1 recipe Shortbread Crust
5 medium sized apples sliced (I used Roma)
1 small acorn squash
2 tbsp cinnamon
1/2 cup brown sugar
1 tsp allspice
1 tsp cloves
1 tsp ginger
4 tablespoons molasses
1 stick butter
quarter and braise acorn squash in the oven until soft. cut away the rind and cube the remaining meat. set aside.
put apples, sugar, and all spices in a paper grocery sack. shake until apples are coated with sugar and spices.
in a dish, combine molasses and 4 tablespoons butter. Heat until butter is melted and molasses is warm (in microwave or on stovetop). Stir until fully combined. Add cubes of acorn squash to mixture and coat thoroughly.

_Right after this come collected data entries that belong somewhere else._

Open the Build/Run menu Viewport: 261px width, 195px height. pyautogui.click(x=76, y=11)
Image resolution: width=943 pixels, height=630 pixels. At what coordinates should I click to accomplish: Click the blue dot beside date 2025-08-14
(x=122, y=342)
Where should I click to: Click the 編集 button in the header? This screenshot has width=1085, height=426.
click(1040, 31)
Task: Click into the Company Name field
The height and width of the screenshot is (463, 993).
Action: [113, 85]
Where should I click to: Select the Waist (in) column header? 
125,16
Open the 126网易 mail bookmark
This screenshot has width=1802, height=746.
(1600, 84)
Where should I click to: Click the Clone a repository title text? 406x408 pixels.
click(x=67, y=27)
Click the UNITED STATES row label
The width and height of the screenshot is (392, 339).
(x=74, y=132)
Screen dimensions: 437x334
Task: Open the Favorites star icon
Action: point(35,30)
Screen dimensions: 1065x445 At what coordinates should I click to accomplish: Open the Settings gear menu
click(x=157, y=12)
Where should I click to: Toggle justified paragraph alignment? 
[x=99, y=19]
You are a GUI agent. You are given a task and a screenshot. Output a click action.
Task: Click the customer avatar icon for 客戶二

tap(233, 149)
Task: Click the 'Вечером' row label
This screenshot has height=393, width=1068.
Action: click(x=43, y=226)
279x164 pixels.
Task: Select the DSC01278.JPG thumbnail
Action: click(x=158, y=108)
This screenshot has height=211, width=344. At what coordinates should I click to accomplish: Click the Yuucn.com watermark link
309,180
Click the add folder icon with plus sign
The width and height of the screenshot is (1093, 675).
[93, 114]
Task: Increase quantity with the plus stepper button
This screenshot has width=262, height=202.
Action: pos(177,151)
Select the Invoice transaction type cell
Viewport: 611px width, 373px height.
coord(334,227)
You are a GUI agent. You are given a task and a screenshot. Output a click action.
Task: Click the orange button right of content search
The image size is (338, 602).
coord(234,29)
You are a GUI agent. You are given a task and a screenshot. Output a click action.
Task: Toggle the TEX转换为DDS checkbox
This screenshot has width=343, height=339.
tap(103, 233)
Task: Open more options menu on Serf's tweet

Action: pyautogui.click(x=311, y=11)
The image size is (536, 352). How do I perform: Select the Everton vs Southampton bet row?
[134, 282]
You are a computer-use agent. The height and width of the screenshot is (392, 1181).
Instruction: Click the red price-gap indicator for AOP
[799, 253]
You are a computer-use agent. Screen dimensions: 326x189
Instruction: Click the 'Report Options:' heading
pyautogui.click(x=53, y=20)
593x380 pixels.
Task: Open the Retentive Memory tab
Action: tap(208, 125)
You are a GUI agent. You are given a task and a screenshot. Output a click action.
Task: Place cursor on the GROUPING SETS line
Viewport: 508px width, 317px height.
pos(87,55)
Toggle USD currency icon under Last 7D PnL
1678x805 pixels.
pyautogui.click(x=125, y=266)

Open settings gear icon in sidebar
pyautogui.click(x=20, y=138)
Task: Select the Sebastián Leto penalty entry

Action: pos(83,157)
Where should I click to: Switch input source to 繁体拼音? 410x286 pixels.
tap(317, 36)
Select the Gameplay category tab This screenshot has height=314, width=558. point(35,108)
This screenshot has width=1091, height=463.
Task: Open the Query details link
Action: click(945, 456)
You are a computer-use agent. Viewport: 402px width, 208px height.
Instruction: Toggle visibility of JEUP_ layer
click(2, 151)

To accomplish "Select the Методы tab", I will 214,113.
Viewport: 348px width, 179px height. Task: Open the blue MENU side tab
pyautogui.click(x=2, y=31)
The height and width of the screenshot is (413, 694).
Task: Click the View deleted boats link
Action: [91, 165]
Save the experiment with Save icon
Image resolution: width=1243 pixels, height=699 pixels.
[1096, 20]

Press the shortbread crust dough into an 11″ pie or tart pan (save 1/2 cup for topping) . Add a single layer of apple slices to the bottom of the dish. Add all of the acorn squash cubes on top of the apple layer. now layer the remaining apples on top of the acorn squash, pressing down occasionally to compact the layers.
Cut up the remaining 4 tablespoons of butter into half inch cuts and distribute across the surface of the pie. Crumb the remaining 1/2 cup of shortbread dough over the pie surface.
Bake at 350F for 30-35 minutes or until crust is starting to brown.